━━━ INFORMATION SHOWN

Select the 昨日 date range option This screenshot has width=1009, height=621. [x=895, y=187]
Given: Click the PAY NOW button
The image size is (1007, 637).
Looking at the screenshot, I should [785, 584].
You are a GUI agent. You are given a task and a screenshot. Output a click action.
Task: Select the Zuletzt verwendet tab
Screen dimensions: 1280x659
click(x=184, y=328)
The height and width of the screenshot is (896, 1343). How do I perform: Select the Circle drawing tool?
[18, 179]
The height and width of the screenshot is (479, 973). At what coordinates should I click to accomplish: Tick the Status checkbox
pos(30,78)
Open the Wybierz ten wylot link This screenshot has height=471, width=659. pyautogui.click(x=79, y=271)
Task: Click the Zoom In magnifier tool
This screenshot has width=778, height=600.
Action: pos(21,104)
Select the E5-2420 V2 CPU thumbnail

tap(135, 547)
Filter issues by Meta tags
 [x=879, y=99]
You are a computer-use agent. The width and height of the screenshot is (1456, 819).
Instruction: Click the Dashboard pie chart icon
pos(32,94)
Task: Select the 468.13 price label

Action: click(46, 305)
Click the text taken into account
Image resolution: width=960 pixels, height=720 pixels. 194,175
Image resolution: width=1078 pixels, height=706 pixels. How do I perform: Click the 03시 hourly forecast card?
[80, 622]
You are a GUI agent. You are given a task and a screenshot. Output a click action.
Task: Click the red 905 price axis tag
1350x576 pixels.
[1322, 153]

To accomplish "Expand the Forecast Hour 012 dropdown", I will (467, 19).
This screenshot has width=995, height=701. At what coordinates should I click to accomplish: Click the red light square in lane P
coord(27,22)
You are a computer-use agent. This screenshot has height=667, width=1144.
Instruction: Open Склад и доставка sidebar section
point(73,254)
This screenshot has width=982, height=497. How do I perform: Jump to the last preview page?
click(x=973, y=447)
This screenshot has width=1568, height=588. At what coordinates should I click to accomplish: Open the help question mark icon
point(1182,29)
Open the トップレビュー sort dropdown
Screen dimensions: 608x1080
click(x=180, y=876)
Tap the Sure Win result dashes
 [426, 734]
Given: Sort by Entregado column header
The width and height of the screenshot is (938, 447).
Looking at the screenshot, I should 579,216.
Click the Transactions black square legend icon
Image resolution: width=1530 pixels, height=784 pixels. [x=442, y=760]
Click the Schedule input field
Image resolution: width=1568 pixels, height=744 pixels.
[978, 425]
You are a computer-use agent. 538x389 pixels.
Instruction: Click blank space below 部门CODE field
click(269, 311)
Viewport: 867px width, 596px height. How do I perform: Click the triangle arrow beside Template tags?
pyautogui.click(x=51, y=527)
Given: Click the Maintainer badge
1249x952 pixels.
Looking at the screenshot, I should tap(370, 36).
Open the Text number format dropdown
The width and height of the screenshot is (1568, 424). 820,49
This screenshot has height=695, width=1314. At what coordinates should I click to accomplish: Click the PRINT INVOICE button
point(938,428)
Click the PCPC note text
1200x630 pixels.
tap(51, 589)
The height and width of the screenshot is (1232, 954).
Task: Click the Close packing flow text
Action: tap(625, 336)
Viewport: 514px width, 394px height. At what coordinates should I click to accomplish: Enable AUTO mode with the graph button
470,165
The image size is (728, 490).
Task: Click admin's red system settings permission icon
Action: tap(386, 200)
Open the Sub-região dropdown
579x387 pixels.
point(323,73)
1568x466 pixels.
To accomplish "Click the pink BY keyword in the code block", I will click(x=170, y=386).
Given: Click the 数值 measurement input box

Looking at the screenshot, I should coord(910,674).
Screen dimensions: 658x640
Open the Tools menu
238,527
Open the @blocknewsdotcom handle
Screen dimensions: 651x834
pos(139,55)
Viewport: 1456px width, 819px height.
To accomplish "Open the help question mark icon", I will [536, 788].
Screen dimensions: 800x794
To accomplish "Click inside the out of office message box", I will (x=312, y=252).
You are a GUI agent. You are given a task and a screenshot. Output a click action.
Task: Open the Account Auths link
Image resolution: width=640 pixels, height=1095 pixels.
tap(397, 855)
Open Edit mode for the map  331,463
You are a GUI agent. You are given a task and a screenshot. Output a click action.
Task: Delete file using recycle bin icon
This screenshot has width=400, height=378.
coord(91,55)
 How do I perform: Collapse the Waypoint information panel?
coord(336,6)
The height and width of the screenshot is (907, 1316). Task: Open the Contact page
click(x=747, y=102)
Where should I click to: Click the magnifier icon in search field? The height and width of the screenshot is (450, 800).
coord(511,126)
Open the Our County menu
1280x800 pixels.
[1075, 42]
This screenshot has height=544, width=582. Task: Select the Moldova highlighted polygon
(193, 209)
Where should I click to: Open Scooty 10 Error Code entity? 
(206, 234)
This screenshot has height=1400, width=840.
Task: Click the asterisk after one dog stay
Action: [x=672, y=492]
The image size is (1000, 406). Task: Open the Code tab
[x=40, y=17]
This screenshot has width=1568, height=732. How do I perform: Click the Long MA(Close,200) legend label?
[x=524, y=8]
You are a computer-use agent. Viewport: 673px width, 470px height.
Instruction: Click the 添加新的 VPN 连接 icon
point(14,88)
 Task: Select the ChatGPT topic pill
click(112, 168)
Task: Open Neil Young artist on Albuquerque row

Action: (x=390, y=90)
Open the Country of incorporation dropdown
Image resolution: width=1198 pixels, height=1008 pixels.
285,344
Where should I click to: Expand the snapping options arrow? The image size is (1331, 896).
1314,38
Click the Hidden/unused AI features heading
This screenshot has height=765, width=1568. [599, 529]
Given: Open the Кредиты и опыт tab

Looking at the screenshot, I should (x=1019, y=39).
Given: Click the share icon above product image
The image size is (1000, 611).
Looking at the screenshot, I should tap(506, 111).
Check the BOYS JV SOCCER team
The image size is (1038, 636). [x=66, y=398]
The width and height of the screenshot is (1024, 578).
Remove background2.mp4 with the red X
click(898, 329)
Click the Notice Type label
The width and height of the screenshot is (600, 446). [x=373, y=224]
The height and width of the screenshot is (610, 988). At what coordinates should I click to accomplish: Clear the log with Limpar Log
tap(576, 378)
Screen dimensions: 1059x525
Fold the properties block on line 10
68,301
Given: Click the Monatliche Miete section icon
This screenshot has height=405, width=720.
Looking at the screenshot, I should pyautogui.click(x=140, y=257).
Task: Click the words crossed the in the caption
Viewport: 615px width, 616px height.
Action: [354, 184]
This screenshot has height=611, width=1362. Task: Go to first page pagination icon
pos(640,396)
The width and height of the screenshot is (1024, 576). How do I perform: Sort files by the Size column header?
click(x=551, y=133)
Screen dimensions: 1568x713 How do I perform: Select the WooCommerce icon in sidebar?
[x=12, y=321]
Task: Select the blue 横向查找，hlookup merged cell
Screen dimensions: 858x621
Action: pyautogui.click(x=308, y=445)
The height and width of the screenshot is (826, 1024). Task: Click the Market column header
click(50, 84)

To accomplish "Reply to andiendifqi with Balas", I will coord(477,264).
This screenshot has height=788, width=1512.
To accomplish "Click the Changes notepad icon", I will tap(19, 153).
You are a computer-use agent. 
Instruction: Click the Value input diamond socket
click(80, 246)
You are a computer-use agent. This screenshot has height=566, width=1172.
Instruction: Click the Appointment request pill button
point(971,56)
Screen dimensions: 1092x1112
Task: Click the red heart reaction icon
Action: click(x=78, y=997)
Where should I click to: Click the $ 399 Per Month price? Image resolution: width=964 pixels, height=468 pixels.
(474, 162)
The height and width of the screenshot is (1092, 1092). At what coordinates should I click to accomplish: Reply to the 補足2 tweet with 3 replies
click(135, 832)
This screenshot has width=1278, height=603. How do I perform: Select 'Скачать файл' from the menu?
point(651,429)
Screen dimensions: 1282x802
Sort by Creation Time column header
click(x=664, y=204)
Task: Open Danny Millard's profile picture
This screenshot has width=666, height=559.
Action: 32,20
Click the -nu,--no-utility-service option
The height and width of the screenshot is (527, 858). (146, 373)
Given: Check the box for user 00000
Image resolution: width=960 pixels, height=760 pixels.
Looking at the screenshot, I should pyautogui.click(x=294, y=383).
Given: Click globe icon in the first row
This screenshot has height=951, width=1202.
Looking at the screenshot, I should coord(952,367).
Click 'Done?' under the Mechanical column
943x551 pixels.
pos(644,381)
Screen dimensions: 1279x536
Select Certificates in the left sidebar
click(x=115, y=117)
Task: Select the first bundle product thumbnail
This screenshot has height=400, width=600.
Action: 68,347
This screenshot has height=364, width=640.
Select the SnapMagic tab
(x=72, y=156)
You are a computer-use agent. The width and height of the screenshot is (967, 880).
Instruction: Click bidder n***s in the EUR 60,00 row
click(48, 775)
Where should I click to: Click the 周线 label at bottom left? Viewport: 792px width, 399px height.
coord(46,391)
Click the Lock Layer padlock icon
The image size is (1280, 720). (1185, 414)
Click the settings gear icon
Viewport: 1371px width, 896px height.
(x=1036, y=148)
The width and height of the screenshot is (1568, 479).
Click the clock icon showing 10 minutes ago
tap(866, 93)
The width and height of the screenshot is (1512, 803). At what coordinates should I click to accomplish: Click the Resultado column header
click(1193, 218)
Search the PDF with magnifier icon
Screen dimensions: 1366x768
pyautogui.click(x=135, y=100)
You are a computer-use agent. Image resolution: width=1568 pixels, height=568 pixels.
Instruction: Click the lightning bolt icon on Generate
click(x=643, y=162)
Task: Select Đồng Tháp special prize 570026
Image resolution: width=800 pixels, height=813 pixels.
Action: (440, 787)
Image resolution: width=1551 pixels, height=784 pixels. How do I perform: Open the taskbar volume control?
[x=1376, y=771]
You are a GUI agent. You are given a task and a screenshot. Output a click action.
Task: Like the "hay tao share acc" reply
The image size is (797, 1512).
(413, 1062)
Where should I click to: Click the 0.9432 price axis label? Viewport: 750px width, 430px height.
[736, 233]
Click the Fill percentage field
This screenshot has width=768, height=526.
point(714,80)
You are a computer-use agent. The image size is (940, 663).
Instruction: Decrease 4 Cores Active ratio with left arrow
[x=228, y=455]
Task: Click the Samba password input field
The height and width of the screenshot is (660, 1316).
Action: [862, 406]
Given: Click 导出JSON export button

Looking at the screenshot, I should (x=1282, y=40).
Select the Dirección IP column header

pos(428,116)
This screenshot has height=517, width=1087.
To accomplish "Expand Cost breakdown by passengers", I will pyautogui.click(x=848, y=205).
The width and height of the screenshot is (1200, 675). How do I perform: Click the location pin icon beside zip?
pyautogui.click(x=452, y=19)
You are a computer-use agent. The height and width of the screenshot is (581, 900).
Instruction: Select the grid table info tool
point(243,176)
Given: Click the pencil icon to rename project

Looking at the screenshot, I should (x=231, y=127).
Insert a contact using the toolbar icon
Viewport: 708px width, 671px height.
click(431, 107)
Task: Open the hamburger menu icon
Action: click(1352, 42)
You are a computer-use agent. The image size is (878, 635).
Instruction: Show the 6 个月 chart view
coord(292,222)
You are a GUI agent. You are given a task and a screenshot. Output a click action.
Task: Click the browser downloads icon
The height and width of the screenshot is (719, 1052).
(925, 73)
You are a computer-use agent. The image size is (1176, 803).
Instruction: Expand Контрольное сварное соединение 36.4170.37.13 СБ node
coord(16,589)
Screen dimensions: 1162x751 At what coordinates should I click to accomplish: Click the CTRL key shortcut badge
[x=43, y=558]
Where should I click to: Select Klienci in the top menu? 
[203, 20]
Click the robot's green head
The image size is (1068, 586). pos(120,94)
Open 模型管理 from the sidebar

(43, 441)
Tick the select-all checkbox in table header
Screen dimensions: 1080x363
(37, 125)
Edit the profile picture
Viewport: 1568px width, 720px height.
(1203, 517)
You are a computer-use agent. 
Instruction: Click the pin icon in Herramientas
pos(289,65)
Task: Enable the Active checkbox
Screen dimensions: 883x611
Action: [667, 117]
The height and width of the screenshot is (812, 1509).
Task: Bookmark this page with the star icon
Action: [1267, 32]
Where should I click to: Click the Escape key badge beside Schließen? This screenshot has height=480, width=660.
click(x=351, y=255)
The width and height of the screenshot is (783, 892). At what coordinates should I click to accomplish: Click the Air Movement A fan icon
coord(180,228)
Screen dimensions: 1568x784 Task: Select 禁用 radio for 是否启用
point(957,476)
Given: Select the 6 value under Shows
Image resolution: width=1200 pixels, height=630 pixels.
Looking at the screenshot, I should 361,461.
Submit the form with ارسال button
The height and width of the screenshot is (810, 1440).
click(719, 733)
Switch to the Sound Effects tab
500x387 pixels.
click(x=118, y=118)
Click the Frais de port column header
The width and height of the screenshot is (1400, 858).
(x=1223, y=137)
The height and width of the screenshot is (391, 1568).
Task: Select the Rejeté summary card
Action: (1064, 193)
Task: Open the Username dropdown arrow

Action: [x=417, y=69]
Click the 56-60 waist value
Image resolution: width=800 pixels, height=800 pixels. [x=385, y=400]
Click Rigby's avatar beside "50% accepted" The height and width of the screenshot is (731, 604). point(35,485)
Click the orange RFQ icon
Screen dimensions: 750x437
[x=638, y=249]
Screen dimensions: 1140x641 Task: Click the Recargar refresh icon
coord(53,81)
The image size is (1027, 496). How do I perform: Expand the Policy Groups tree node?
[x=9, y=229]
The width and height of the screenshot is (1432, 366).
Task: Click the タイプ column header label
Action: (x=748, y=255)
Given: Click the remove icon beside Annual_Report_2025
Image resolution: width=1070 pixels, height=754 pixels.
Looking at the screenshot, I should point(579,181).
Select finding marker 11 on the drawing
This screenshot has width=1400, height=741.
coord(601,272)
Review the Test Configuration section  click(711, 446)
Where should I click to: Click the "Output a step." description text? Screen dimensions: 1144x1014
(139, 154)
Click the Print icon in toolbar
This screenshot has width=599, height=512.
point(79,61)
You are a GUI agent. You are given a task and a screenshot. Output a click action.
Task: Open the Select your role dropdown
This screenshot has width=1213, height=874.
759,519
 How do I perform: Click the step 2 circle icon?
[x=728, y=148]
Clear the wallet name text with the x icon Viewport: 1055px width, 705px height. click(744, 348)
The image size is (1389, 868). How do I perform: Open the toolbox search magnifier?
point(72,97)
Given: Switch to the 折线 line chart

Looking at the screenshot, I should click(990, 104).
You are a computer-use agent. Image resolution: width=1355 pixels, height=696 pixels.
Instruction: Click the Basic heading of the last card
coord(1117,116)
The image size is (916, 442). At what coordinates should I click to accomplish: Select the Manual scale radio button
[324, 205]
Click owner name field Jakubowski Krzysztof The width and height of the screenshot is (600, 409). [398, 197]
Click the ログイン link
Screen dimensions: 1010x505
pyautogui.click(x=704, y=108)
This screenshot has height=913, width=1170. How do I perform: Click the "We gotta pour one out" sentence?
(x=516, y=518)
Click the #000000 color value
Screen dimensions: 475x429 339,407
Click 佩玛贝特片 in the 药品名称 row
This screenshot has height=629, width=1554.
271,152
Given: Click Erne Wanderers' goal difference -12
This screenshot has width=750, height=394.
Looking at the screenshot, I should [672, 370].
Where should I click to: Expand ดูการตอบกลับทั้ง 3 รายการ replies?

━━━━━━

--- EXERCISE ---
Using the entries above, repeat only the lines from the one containing "The image size is (1007, 637)." through the one containing "Task: Click the Zoom In magnifier tool", end lines included.

--- EXERCISE SOLUTION ---
The image size is (1007, 637).
Looking at the screenshot, I should [785, 584].
You are a GUI agent. You are given a task and a screenshot. Output a click action.
Task: Select the Zuletzt verwendet tab
Screen dimensions: 1280x659
click(x=184, y=328)
The height and width of the screenshot is (896, 1343). How do I perform: Select the Circle drawing tool?
[18, 179]
The height and width of the screenshot is (479, 973). At what coordinates should I click to accomplish: Tick the Status checkbox
pos(30,78)
Open the Wybierz ten wylot link This screenshot has height=471, width=659. pyautogui.click(x=79, y=271)
Task: Click the Zoom In magnifier tool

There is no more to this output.